Sunday, June 5, 2016

I am releasing The Incredible Heidi Wasabi to the public! ADULTS ONLY chapter 5

Previously I have only shared a G-rated version of this chapter as a stand alone short story.  The bulk of the tale is in fact explicit erotic menage contemporary paranormal fantasy. 
YOU HAVE BEEN WARNED-- if it is illegal for persons your age in your location to read porn, stop now.
THE  INCREDIBLE HEIDI WASABI
 by
Helgaleena





Chapter Five
Heart Seed



“Helvede, Dixon; I didn’t mean that.” 

Ole the muscular drummer had Steen by the arm, pulling him backward but not very hard. Rufus Dixon, my man, lay doubled over before him on the barroom floor at Duffy’s of Santa Barbara, trying to recover from the gut punch he’d just gotten from his band mate. Not exactly hearts and flowers in honor of the season; Steen would far rather have been giving him those.
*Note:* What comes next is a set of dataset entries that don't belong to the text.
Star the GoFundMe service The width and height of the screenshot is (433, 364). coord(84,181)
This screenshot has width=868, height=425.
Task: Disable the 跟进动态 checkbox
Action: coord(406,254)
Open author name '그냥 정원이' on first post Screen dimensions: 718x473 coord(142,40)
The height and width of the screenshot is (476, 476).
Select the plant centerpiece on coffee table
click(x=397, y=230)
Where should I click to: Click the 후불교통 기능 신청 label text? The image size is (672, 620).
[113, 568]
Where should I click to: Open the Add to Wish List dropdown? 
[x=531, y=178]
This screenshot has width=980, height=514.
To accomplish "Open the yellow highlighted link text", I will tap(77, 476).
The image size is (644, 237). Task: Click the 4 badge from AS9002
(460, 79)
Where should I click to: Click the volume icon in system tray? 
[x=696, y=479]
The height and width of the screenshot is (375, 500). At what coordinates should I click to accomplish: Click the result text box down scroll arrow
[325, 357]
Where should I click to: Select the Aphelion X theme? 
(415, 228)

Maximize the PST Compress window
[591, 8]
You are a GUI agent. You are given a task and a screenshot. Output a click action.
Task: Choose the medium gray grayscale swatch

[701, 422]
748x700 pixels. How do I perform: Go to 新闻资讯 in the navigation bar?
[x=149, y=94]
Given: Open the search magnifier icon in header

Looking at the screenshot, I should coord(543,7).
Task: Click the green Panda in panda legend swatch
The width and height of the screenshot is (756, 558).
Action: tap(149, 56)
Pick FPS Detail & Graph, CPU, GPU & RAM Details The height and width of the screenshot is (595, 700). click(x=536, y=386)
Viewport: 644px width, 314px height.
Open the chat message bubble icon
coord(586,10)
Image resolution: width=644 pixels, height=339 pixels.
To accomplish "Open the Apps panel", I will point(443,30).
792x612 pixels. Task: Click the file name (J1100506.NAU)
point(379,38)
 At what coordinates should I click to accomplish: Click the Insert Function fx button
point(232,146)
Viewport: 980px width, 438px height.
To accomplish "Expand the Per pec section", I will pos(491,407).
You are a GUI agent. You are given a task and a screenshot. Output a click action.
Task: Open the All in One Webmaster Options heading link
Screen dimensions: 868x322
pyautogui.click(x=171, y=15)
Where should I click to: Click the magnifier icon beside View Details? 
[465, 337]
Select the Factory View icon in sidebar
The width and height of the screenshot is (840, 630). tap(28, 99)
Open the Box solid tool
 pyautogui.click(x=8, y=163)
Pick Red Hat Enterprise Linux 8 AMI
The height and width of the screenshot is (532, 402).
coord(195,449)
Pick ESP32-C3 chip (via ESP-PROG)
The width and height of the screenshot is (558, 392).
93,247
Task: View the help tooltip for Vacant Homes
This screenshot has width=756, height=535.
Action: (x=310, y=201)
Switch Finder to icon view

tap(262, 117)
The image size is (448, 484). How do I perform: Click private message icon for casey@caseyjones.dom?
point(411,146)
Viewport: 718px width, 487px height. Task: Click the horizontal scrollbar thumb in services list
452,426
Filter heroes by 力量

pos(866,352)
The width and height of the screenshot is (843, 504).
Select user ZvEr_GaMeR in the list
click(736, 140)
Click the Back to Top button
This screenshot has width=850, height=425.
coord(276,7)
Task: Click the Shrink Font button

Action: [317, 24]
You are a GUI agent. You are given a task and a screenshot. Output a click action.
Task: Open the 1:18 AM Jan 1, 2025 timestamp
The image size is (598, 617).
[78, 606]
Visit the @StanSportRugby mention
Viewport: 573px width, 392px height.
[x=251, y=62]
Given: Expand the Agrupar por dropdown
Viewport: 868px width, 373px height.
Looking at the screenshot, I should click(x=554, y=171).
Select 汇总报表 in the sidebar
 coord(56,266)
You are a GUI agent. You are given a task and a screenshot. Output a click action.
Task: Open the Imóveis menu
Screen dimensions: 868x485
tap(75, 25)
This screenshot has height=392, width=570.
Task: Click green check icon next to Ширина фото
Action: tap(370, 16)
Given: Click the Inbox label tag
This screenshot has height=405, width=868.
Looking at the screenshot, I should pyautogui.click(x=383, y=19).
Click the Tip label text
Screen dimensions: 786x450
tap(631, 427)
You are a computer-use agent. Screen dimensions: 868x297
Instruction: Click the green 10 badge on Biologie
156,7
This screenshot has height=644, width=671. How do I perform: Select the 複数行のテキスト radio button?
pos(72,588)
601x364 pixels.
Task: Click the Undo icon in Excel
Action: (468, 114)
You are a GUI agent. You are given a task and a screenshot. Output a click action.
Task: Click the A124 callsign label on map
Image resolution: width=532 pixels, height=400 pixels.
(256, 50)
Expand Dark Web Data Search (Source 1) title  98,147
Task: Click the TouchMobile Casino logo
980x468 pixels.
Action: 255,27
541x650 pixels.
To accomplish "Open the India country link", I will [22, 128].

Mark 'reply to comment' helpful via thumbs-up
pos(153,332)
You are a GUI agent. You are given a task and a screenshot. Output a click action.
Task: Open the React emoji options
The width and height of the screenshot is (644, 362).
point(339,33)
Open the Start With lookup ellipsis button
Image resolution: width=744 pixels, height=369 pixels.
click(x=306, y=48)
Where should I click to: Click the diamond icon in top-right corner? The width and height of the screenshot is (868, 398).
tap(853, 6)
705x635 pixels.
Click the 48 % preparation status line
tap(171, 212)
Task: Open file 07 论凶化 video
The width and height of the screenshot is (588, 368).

The hot and cold emotions between the two principal members of the band Virgen Steel were old
news to Ole and the rest. Any other night after a gig, chances are that those two would be making
out in a bathroom stall. But instead they’d been insulting each other’s moms.

Trouble was, Rufus was losing his. Word had just come from his sister in Wheeling that Ma
Dixon had finally managed to smoke herself to death. He was mad at her for that, and for not
wanting him to know, too. Why the hell he’d let the whiskey get him to disrespect all mothers,
especially Steen’s, I cannot say. At the time I was not much more than a baby; I was just learning
to see with the eyes in my face and tended to hang on Rufus whenever he wasn’t blasting out the
music at high decibels. And I mean that literally, because I wasn’t anywhere near my physical
body, such as it was, during all this. When Steen’s punch landed, I went down too, and stayed
curled around Rufy like a prickly overcoat of indignation and distress. And when Steen moved in
again, around about the time Rufy’s face was going blue because he hadn’t managed to breathe
in yet, I flashed at him. It only made him blink, but at least he came no closer.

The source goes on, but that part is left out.